The Employer pursued a number of claims against the Employee.  Justice Collier was satisfied that the Employee had infringed copyright laws by taking the material of the Employer, and reproducing a substantial part of that material without the licence, consent or authority of the Employer.

Breach of equitable duty

Justice Collier then moved on to find that the Employee had breached his equitable obligation of confidence.  Justice Collier noted that the material taken by the Employee was clearly confidential and that the Employee had ‘a duty of confidence in respect of his possession of and access to that material’. 

Justice Collier also noted that the Employee falsely stated following his resignation that he did not possess any property of the Employer.  In finding that the Employee had breached his duty to the Employer, Justice Collier stated:

“It is clear that the source code and materials ancillary to the source code were communicated to [the Employee] in circumstances importing an obligation of confidentiality to him.

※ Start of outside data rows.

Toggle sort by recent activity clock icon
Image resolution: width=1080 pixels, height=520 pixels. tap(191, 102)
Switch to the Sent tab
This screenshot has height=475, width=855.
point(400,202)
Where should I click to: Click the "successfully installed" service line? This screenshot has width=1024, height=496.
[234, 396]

Certainly there is no evidence that the applicants authorised [the Employee] to copy and permanently remove copies of this material from the applicants. The sheer volume and complexity of the material taken by [the Employee] from the applicant negates a finding that this material was information [the Employee] took with him as part of his general knowledge, such that he owed the applicants no duty of confidentiality. That volume and complexity of material, considered in light of the fact that [the Employee] took this material in the final two days of his employment when there is nothing before me to support an inference that [the Employee] needed to download the entirety of the applicants’ source code, point to a breach of [the Employee]’s duty of confidentiality.”

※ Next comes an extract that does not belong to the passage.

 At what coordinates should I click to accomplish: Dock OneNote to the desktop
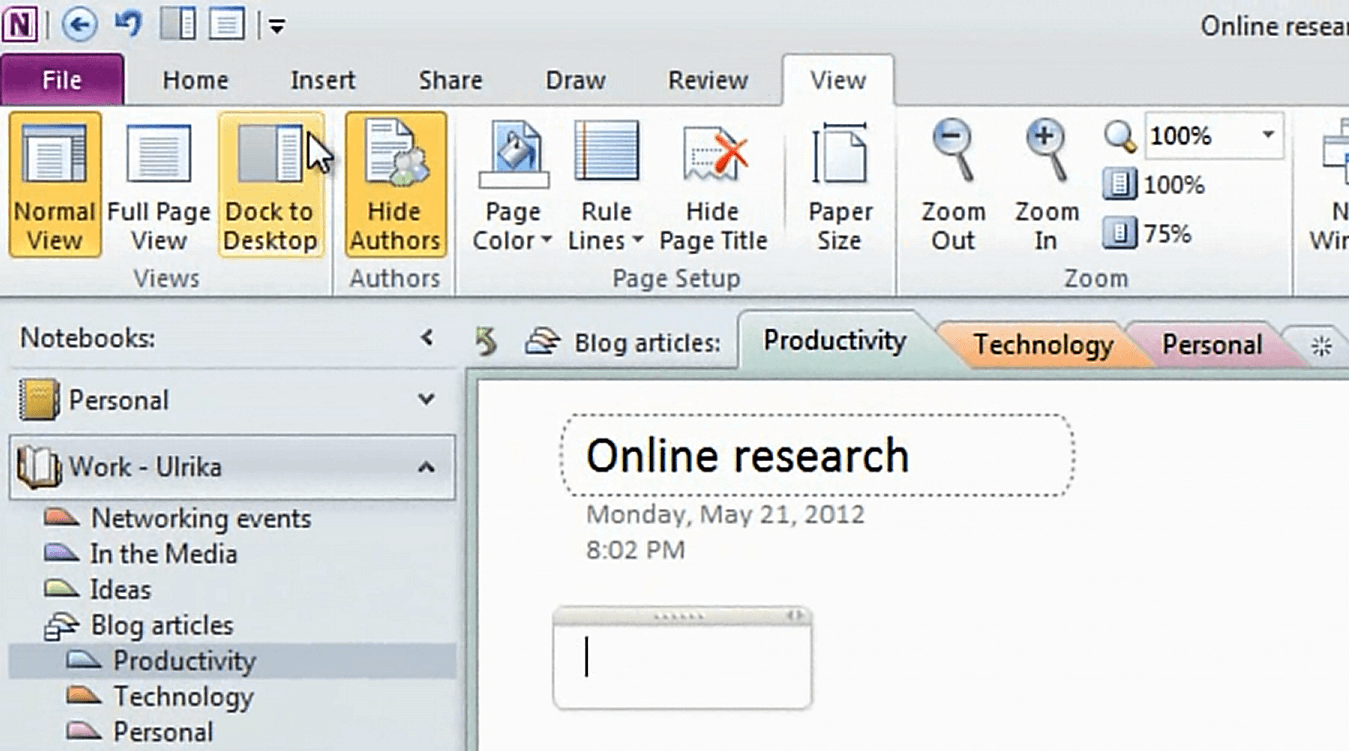(x=271, y=180)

Breach of Employment Contract

The issue of the Employee falsely stating that he did not have any property of the Employer in his possession was raised again when Justice Collier contemplated whether the Employee had breached his employment contract.

Justice Collier considered the terms of the employment contract which contained detailed duties and confidentiality clauses providing for the protection of the Employer’s confidential information.  She also considered the clauses providing for post-employment obligations of the Employee and the clause requiring the return of company property on termination.  Finding that the Employee had acted contrary to all these provisions, and falsely stated his position upon his resignation, the Court accepted that the Employee had breached his employment contract.

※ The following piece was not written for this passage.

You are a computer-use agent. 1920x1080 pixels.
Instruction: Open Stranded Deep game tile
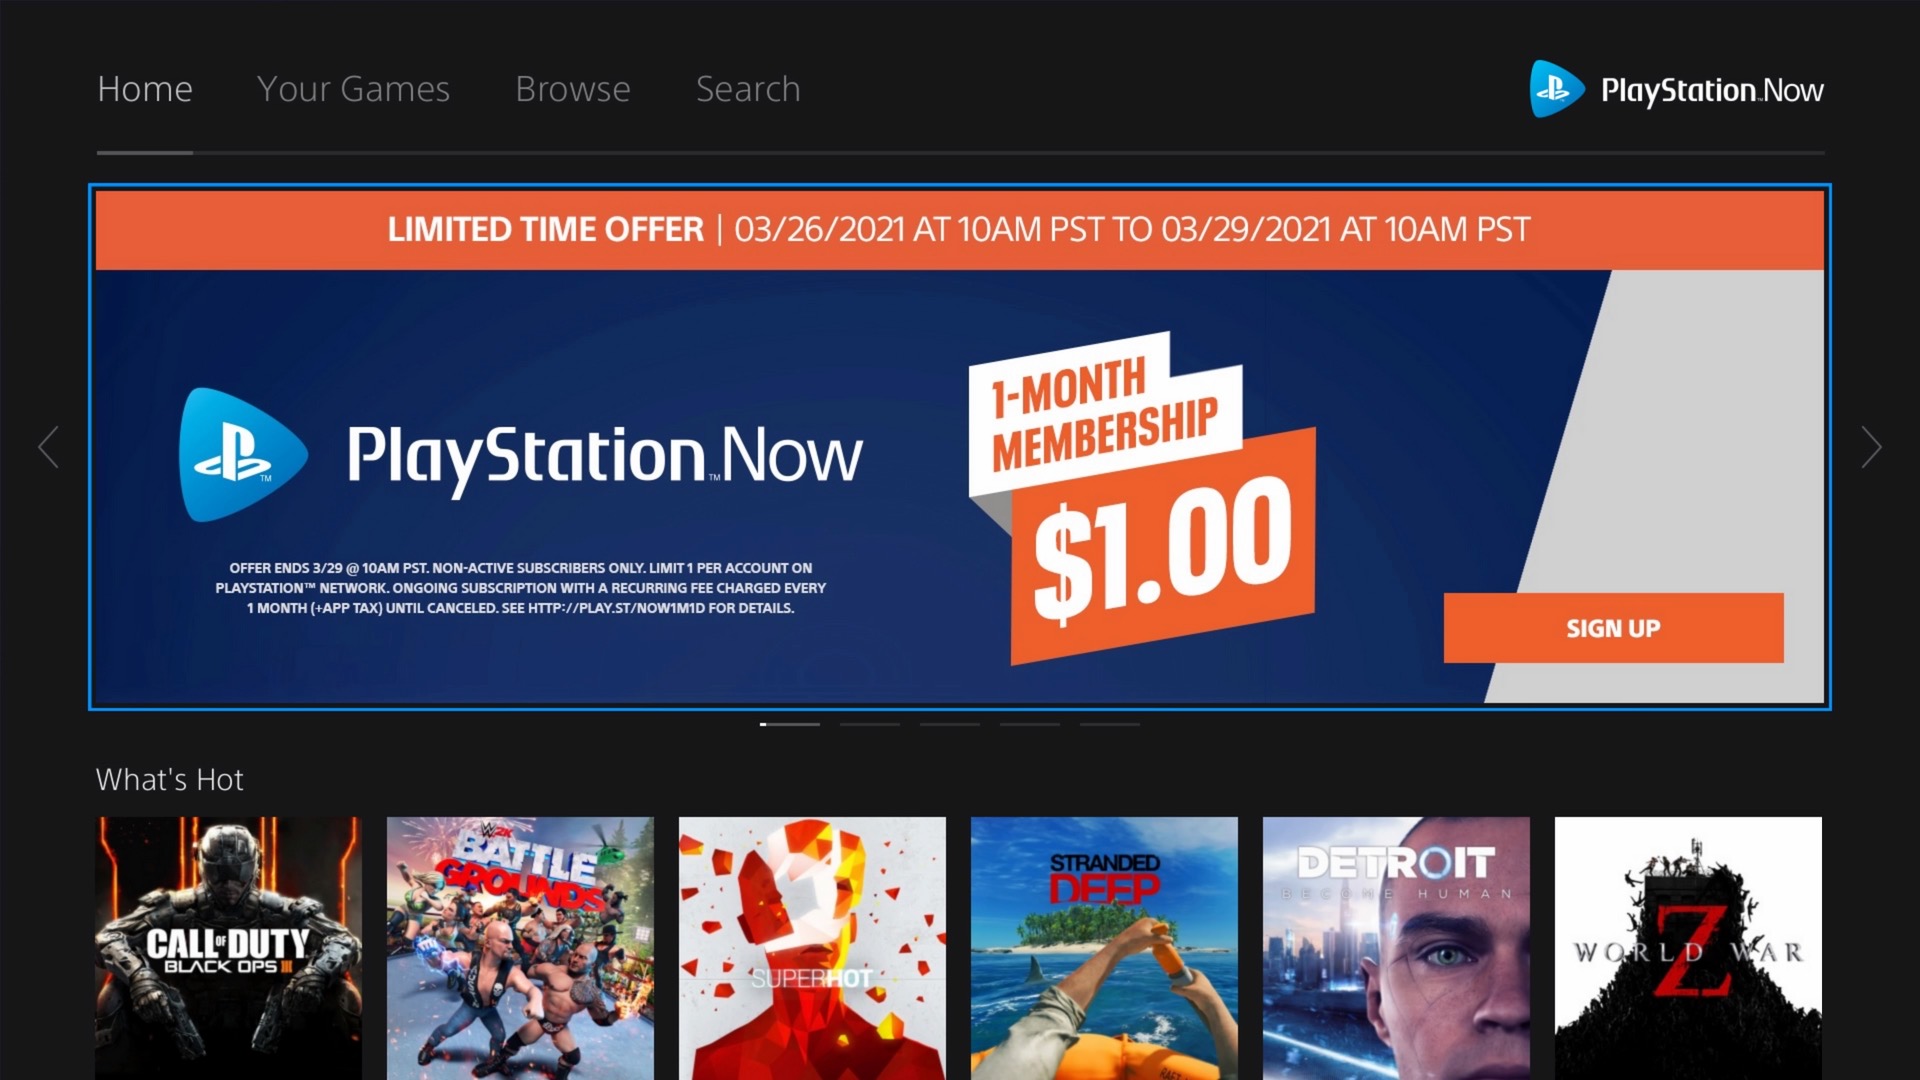(1104, 948)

Breach of Corporations Act

Justice Collier also found that the Employee had breached his duties under section 183 of the Corporations Act 2001 (Cth) which prevents a person who is an employee of a corporation from improperly using the information acquired during their employment to gain an advantage for themselves or someone else or to cause detriment to the corporation.

Damages Sought

Whilst the Company sought $250,000 damages, Justice Collier awarded the Company $50,000 for the Employee’s breaches of the Copyright Act. The Company did not pursue damages for any of the other claims made out against the Employee, but Justice Collier did issue an injunction which restrained the Employee from using, reproducing or disclosing that stolen material.  Justice Collier required the Employee to return the Company’s property within 7 days and ordered him to pay the Company’s costs.

Lessons for Employers

This case is an important reminder as to the value of having properly drafted confidential information, intellectual property and post-termination clauses in your employment contracts.  Although there is limited legislation that exists to protect the confidential information and intellectual property of a business post-termination, where such clauses exist in the employment contract, the employer can pursue an employee who has taken confidential information after their employment had ended and potentially sue for damages.

Disclaimer: The information contained this article is general and intended as a guide only. Professional advice should be sought before applying any of the information to particular circumstances. While every reasonable care has been taken in the preparation of this update, Aitken Legal does not accept liability for any errors it may contain. Liability limited by a scheme approved under professional standards legislation.